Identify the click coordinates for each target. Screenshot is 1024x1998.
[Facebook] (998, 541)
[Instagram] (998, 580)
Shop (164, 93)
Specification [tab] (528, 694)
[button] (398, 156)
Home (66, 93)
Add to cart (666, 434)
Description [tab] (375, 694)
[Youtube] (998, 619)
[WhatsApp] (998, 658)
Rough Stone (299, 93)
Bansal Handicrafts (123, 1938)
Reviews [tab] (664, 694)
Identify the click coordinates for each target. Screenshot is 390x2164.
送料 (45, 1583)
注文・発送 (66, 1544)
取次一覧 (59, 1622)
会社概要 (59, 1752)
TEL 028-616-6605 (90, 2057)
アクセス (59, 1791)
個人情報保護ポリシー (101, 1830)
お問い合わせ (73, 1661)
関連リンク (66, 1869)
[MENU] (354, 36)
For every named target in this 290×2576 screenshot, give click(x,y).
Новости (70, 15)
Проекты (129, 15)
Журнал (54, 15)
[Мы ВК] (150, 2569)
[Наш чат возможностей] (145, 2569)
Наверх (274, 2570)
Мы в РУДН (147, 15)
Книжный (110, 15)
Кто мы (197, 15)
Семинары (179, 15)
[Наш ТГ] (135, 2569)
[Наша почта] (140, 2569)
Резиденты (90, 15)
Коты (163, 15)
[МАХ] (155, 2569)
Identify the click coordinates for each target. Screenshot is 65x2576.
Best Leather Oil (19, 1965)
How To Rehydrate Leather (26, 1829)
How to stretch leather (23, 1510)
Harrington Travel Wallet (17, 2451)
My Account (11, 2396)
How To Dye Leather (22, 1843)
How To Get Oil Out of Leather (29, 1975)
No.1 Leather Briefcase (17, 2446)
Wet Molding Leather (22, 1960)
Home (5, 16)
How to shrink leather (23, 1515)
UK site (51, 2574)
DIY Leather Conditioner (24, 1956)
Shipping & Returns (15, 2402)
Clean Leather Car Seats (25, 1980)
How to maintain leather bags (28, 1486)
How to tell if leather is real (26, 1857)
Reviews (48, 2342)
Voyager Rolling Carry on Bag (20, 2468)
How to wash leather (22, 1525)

----------

> _ASSIGNED TASK_: Would you show each line of the material above that contains the string "target"?

> _ANSWER AREA_:
Identify the click coordinates for each target. Screenshot is 1024x1998.
Identify the click coordinates for each target. Screenshot is 390x2164.
For every named target in this 290×2576 screenshot, give click(x,y).
Identify the click coordinates for each target. Screenshot is 65x2576.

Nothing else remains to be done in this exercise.